A instrução dada a Obàtálá, portanto, era a de que, quando tivesse completado a sua parte na criação do Homem, avisasse Olódùmarè, que então viria para das vida, colocando o emìí em seu corpo, completando, assim, a criação do ser humano. De meras figuras de barro moldado, transformaram-se em seres de sangue, nervos e carne. Com a vida insuflada em suas narinas, começaram a andar e a fazer as coisas necessárias à sua sobrevivência. 


Quando cessou o efeito do vinho de palma, Obàtálá viu que alguns seres humanos que havia moldado estavam deformados.

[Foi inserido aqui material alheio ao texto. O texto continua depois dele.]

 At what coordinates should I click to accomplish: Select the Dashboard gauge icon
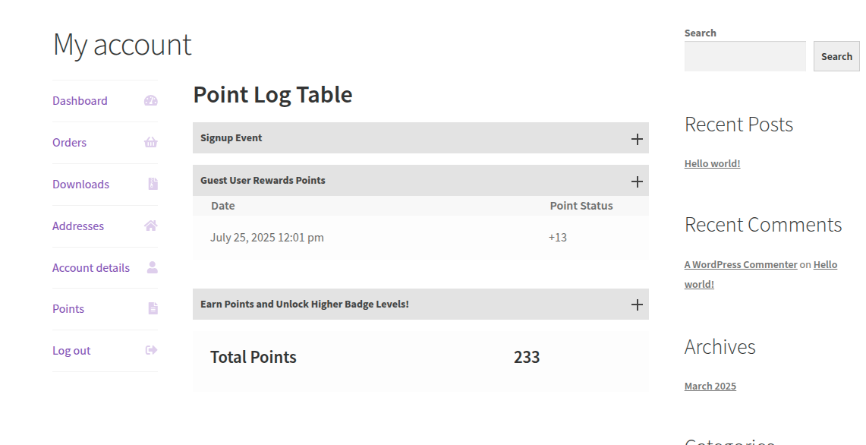pyautogui.click(x=152, y=100)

Ficou triste e sentiu remorso. Então disse: “Nunca mais beberei vinho de palma. Serei sempre o protetor de todos os humanos defeituosos ou que tenham sido criados imperfeitos.” Por causa dessa promessa, os seres humanos coxos, cegos, sem braços, surdos, mudos e aqueles que não têm pigmentos em suas peles, os albinos, são chamados de Eni Òrìsà, pessoas especiais sob a sua proteção. 

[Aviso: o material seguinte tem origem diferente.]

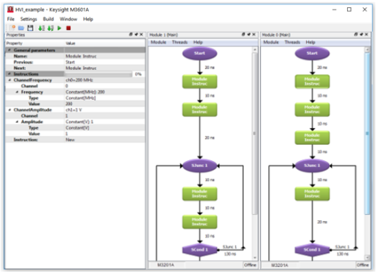Close the Properties panel
The image size is (378, 275).
[x=141, y=35]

Todos viviam uma vida pacífica em torno de Obàtálá, que era o seu rei e orientador. Mesmo sem as ferramentas adequadas, pois ainda não existia o ferro no mundo, o povo plantava e semeava. As árvores se multiplicavam, e o povo crescia juntamente com a cidade de Ifè, seguindo tudo conforme a sua determinação. Assim, Obàtálá decidiu voltar ao òrun, tendo sido preparada uma grande festa para a sua chegada. Ali, junto aos demais Òrìsà, ele relatou as coisas existentes no novo mundo e todos se mostraram decididos a viver com os seres humanos criados. Desse modo, muitos Òrìsà partiram para a Terra, mas não sem antes ouvir as instruções de Olódùmarè quanto às obrigações de cada um. Deixou a seguinte mensagem para todos: 


“Quando vocês se fixarem na Terra, nunca se esqueçam de seus deveres para com os seres humanos. Todas as vezes que eles tiverem suplicando por ajuda, observem com atenção o que estão pedindo. Vocês serão os protetores da raça humana. Obàtálá foi o primeiro que desceu e secou as águas. Ele será o eterno governante deste mundo e a minha segunda pessoa, e, por isso, será chamado de Enikéjì Èdùmàrè (Eni: pessoa; kéjì: segunda), devidamente retratado no seguinte texto:


Obàtálá, Ògirigbànigbo, aláyé ti wón nfi ayé fún.
(Obàtálá, o magnífico que possui o mundo e é dono de seu controle.)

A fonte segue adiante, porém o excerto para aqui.